### TEXTE FOURNI
----------

Publié le lundi 19 septembre 2016, Thèmes : - Économie, Lieux : - Taybeh

Nadim Khoury a monté il y a 20 ans la première brasserie palestinienne. Après la bière, lui et son fils Canaan veulent inscrire la Palestine sur la carte des cépages du monde.

Renchérissant sur le succès de la brasserie, les Khoury ont fondé leur entreprise viticole en 2013 dans le village semi-montagneux de Taybeh, quand Canaan est rentré de ses études aux Etats-Unis.

Les Khoury, chrétiens, comptent parmi la poignée de producteurs de vin palestinien, comme les frères salésiens du monastère de Crémisan près de Bethléem.
Les variétés de raisin pouvant entrer dans la fabrication du vin sont pourtant au nombre d’une vingtaine en Cisjordanie.

----------

Données de repérage d'éléments
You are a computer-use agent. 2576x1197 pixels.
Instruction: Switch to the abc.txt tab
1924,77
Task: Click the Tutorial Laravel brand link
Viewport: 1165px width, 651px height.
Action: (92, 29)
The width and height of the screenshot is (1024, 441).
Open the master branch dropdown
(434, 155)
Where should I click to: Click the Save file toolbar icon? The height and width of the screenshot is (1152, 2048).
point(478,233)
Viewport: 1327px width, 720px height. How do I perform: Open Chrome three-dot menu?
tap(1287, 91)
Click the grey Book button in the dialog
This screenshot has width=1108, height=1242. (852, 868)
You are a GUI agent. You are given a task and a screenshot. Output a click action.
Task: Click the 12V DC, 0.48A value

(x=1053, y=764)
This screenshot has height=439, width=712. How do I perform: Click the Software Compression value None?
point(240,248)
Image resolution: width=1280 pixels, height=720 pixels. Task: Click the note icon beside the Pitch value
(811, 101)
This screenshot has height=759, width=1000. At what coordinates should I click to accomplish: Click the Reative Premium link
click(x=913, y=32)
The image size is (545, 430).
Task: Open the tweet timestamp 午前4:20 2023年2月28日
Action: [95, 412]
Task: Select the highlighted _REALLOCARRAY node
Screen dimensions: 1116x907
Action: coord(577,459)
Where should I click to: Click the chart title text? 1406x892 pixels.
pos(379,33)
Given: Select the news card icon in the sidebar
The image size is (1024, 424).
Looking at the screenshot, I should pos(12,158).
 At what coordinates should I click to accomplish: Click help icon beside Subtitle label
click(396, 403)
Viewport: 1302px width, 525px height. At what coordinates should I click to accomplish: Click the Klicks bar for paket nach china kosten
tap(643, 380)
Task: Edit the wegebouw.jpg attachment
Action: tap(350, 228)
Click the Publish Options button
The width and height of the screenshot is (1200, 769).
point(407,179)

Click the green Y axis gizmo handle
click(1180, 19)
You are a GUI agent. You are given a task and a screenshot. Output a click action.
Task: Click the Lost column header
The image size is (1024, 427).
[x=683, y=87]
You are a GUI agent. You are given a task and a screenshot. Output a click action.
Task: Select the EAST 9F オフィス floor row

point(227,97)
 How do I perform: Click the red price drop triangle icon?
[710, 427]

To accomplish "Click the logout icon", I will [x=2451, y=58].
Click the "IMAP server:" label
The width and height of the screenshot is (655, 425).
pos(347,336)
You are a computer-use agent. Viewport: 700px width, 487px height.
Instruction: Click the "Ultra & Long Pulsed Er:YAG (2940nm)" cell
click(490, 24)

----------

### OBJECTIF
Recopiez intégralement le texte fourni, sans en modifier un seul mot.

### RÉSULTAT ATTENDU
Publié le lundi 19 septembre 2016, Thèmes : - Économie, Lieux : - Taybeh

Nadim Khoury a monté il y a 20 ans la première brasserie palestinienne. Après la bière, lui et son fils Canaan veulent inscrire la Palestine sur la carte des cépages du monde.

Renchérissant sur le succès de la brasserie, les Khoury ont fondé leur entreprise viticole en 2013 dans le village semi-montagneux de Taybeh, quand Canaan est rentré de ses études aux Etats-Unis.

Les Khoury, chrétiens, comptent parmi la poignée de producteurs de vin palestinien, comme les frères salésiens du monastère de Crémisan près de Bethléem.
Les variétés de raisin pouvant entrer dans la fabrication du vin sont pourtant au nombre d’une vingtaine en Cisjordanie.